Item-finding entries
────────────────────────────────────────
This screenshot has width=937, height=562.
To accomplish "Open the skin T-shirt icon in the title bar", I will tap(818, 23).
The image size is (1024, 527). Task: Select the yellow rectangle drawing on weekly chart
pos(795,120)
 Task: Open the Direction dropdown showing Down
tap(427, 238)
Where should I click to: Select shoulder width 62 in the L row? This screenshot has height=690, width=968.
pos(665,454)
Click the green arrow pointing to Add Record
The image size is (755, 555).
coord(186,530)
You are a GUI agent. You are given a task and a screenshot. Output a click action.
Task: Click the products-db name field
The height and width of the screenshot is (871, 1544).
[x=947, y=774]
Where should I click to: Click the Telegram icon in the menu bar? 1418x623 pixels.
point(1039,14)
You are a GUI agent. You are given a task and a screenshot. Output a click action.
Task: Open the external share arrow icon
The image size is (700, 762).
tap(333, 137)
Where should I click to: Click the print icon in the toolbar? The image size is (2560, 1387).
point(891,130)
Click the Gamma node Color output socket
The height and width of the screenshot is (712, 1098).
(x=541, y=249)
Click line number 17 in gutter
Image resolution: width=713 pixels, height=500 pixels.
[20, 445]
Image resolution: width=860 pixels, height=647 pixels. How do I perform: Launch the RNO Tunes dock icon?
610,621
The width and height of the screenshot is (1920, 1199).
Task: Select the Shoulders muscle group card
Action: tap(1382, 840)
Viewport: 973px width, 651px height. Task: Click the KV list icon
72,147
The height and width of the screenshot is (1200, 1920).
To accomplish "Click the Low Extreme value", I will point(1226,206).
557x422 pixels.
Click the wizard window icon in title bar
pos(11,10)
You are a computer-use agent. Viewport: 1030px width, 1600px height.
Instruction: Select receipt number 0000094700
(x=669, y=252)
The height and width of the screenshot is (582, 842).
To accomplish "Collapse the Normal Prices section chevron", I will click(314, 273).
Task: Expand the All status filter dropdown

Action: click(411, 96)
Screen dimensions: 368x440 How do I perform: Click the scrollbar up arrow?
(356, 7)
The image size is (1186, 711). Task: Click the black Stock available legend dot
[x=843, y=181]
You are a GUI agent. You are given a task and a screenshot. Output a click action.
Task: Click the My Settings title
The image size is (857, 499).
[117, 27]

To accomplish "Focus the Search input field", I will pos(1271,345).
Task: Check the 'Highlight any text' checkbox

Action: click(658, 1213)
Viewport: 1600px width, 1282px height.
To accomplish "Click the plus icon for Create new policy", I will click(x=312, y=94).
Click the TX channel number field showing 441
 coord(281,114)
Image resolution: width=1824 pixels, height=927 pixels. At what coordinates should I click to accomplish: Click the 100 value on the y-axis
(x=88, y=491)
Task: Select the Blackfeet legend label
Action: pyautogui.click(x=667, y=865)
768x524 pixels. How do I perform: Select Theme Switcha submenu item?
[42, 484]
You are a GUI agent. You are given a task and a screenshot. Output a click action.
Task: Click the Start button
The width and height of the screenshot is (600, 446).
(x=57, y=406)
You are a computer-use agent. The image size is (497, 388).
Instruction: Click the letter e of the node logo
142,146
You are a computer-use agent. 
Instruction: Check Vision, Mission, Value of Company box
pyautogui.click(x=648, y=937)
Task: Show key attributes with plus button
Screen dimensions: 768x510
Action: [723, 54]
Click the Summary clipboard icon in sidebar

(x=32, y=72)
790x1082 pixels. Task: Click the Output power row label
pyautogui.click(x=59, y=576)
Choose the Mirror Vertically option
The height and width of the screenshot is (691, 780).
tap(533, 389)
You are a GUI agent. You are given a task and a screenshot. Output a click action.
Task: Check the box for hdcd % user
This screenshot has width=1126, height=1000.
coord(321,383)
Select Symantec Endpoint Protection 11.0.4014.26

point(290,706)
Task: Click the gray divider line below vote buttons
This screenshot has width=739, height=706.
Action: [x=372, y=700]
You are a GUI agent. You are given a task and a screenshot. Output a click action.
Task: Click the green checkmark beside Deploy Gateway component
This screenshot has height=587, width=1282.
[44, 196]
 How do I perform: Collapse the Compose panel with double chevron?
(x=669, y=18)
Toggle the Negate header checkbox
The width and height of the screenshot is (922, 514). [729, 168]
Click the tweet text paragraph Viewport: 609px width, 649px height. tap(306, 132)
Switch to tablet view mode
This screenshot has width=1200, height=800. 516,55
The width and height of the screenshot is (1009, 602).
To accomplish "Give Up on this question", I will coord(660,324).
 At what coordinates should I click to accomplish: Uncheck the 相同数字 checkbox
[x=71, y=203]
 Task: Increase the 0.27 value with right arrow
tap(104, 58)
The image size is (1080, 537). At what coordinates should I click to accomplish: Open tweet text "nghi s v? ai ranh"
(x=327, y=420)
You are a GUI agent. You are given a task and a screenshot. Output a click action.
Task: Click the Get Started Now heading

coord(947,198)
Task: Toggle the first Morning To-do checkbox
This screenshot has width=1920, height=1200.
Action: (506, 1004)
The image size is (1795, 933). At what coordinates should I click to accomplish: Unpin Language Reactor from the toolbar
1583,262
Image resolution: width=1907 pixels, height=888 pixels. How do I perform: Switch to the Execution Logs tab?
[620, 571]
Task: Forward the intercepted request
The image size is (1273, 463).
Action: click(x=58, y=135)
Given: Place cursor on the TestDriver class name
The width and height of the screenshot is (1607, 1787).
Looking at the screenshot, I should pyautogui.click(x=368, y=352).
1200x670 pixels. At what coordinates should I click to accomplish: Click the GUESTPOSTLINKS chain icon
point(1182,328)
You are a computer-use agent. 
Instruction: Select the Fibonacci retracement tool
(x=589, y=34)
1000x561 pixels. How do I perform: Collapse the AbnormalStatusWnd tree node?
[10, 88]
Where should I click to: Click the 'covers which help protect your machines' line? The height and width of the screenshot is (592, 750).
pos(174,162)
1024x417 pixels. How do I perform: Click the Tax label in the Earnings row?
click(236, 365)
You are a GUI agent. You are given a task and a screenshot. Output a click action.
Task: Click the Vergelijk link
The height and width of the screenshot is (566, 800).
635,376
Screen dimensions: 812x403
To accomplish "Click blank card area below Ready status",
────────────────────────────────────────
> _Task statement_: Please put every one of the entries above into a numbered list, one line per number, and leave out any blank lines.

> _Written solution_:
1. This screenshot has width=937, height=562.
2. To accomplish "Open the skin T-shirt icon in the title bar", I will tap(818, 23).
3. The image size is (1024, 527). Task: Select the yellow rectangle drawing on weekly chart
4. pos(795,120)
5.  Task: Open the Direction dropdown showing Down
6. tap(427, 238)
7. Where should I click to: Select shoulder width 62 in the L row? This screenshot has height=690, width=968.
8. pos(665,454)
9. Click the green arrow pointing to Add Record
10. The image size is (755, 555).
11. coord(186,530)
12. You are a GUI agent. You are given a task and a screenshot. Output a click action.
13. Task: Click the products-db name field
14. The height and width of the screenshot is (871, 1544).
15. [x=947, y=774]
16. Where should I click to: Click the Telegram icon in the menu bar? 1418x623 pixels.
17. point(1039,14)
18. You are a GUI agent. You are given a task and a screenshot. Output a click action.
19. Task: Open the external share arrow icon
20. The image size is (700, 762).
21. tap(333, 137)
22. Where should I click to: Click the print icon in the toolbar? The image size is (2560, 1387).
23. point(891,130)
24. Click the Gamma node Color output socket
25. The height and width of the screenshot is (712, 1098).
26. (x=541, y=249)
27. Click line number 17 in gutter
28. Image resolution: width=713 pixels, height=500 pixels.
29. [20, 445]
30. Image resolution: width=860 pixels, height=647 pixels. How do I perform: Launch the RNO Tunes dock icon?
31. 610,621
32. The width and height of the screenshot is (1920, 1199).
33. Task: Select the Shoulders muscle group card
34. Action: tap(1382, 840)
35. Viewport: 973px width, 651px height. Task: Click the KV list icon
36. 72,147
37. The height and width of the screenshot is (1200, 1920).
38. To accomplish "Click the Low Extreme value", I will point(1226,206).
39. 557x422 pixels.
40. Click the wizard window icon in title bar
41. pos(11,10)
42. You are a computer-use agent. Viewport: 1030px width, 1600px height.
43. Instruction: Select receipt number 0000094700
44. (x=669, y=252)
45. The height and width of the screenshot is (582, 842).
46. To accomplish "Collapse the Normal Prices section chevron", I will click(314, 273).
47. Task: Expand the All status filter dropdown
48. Action: click(411, 96)
49. Screen dimensions: 368x440 How do I perform: Click the scrollbar up arrow?
50. (356, 7)
51. The image size is (1186, 711). Task: Click the black Stock available legend dot
52. [x=843, y=181]
53. You are a GUI agent. You are given a task and a screenshot. Output a click action.
54. Task: Click the My Settings title
55. The image size is (857, 499).
56. [117, 27]
57. To accomplish "Focus the Search input field", I will pos(1271,345).
58. Task: Check the 'Highlight any text' checkbox
59. Action: click(658, 1213)
60. Viewport: 1600px width, 1282px height.
61. To accomplish "Click the plus icon for Create new policy", I will click(x=312, y=94).
62. Click the TX channel number field showing 441
63.  coord(281,114)
64. Image resolution: width=1824 pixels, height=927 pixels. At what coordinates should I click to accomplish: Click the 100 value on the y-axis
65. (x=88, y=491)
66. Task: Select the Blackfeet legend label
67. Action: pyautogui.click(x=667, y=865)
68. 768x524 pixels. How do I perform: Select Theme Switcha submenu item?
69. [42, 484]
70. You are a GUI agent. You are given a task and a screenshot. Output a click action.
71. Task: Click the Start button
72. The width and height of the screenshot is (600, 446).
73. (x=57, y=406)
74. You are a computer-use agent. The image size is (497, 388).
75. Instruction: Click the letter e of the node logo
76. 142,146
77. You are a computer-use agent. 
78. Instruction: Check Vision, Mission, Value of Company box
79. pyautogui.click(x=648, y=937)
80. Task: Show key attributes with plus button
81. Screen dimensions: 768x510
82. Action: [723, 54]
83. Click the Summary clipboard icon in sidebar
84. (x=32, y=72)
85. 790x1082 pixels. Task: Click the Output power row label
86. pyautogui.click(x=59, y=576)
87. Choose the Mirror Vertically option
88. The height and width of the screenshot is (691, 780).
89. tap(533, 389)
90. You are a GUI agent. You are given a task and a screenshot. Output a click action.
91. Task: Check the box for hdcd % user
92. This screenshot has width=1126, height=1000.
93. coord(321,383)
94. Select Symantec Endpoint Protection 11.0.4014.26
95. point(290,706)
96. Task: Click the gray divider line below vote buttons
97. This screenshot has width=739, height=706.
98. Action: [x=372, y=700]
99. You are a GUI agent. You are given a task and a screenshot. Output a click action.
100. Task: Click the green checkmark beside Deploy Gateway component
101. This screenshot has height=587, width=1282.
102. [44, 196]
103.  How do I perform: Collapse the Compose panel with double chevron?
104. (x=669, y=18)
105. Toggle the Negate header checkbox
106. The width and height of the screenshot is (922, 514). [729, 168]
107. Click the tweet text paragraph Viewport: 609px width, 649px height. tap(306, 132)
108. Switch to tablet view mode
109. This screenshot has width=1200, height=800. 516,55
110. The width and height of the screenshot is (1009, 602).
111. To accomplish "Give Up on this question", I will coord(660,324).
112.  At what coordinates should I click to accomplish: Uncheck the 相同数字 checkbox
113. [x=71, y=203]
114.  Task: Increase the 0.27 value with right arrow
115. tap(104, 58)
116. The image size is (1080, 537). At what coordinates should I click to accomplish: Open tweet text "nghi s v? ai ranh"
117. (x=327, y=420)
118. You are a GUI agent. You are given a task and a screenshot. Output a click action.
119. Task: Click the Get Started Now heading
120. coord(947,198)
121. Task: Toggle the first Morning To-do checkbox
122. This screenshot has width=1920, height=1200.
123. Action: (506, 1004)
124. The image size is (1795, 933). At what coordinates should I click to accomplish: Unpin Language Reactor from the toolbar
125. 1583,262
126. Image resolution: width=1907 pixels, height=888 pixels. How do I perform: Switch to the Execution Logs tab?
127. [620, 571]
128. Task: Forward the intercepted request
129. The image size is (1273, 463).
130. Action: click(x=58, y=135)
131. Given: Place cursor on the TestDriver class name
132. The width and height of the screenshot is (1607, 1787).
133. Looking at the screenshot, I should pyautogui.click(x=368, y=352).
134. 1200x670 pixels. At what coordinates should I click to accomplish: Click the GUESTPOSTLINKS chain icon
135. point(1182,328)
136. You are a computer-use agent. 
137. Instruction: Select the Fibonacci retracement tool
138. (x=589, y=34)
139. 1000x561 pixels. How do I perform: Collapse the AbnormalStatusWnd tree node?
140. [10, 88]
141. Where should I click to: Click the 'covers which help protect your machines' line? The height and width of the screenshot is (592, 750).
142. pos(174,162)
143. 1024x417 pixels. How do I perform: Click the Tax label in the Earnings row?
144. click(236, 365)
145. You are a GUI agent. You are given a task and a screenshot. Output a click action.
146. Task: Click the Vergelijk link
147. The height and width of the screenshot is (566, 800).
148. 635,376
149. Screen dimensions: 812x403
150. To accomplish "Click blank card area below Ready status",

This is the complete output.